So some of my rhubarb is just starting to show signs of life. A vivid yellow-green-red bud is starting to burst from the old brown husk. I'm planning to force some of the crop. Is now the right moment to start?

Do I have to wait for it to reach a certain size? Or could I have (should I have) placed my forcing jar (or whatever) over the dormant plant back in mid-winter?

2 Answers 2


As you're in the UK, the timings olantigh mentions are more or less accurate - my info on rhubarb forcing says to cover the plants in December or January, then harvest as the stalks get large enough. I'm not a 'real' rhubarb grower, preferring to let mine grow perfectly naturally, but the info also suggests that the best time to topdress with well rotted manure is in May, which is certainly about the time I do mine. It also says that, if you force a plant one year, it must be let grow naturally the following year.

So, in answer to your question, yes, you are too late to force this year, sorry!


It depends where one lives but I do it in December and leave it on the plant until May.
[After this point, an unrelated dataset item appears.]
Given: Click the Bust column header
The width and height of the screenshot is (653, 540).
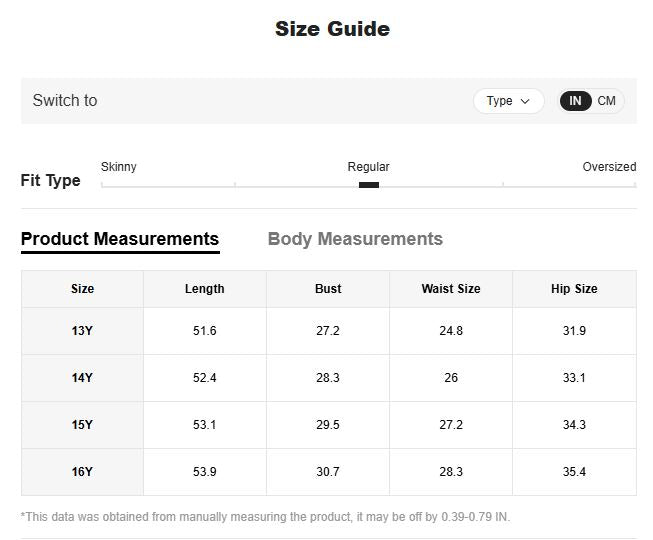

Overfeed them with plenty of manure, but don't let it touch the new growth -- keep it a finger's width away from them as this will and can burn them. When they are a size you want them, then harvest them but leave all the leaves on during the summer to recharge the root for next year. It's a good idea to have several roots to expand the season and not overtax the one plant in your garden.

The professionals in the north of England's "Rhubarb Triangle" recharge their plants every year outside in the fields with tonnes of manure so they are literally force fed. In October they dig up the plants and place them in a very large dark shed on layered shelves with a constant temperature. The stems then grow rapidly in the dark.

A completely useless fact: rhubarb is officially the fastest growing plant in the world and one can actually hear it growing!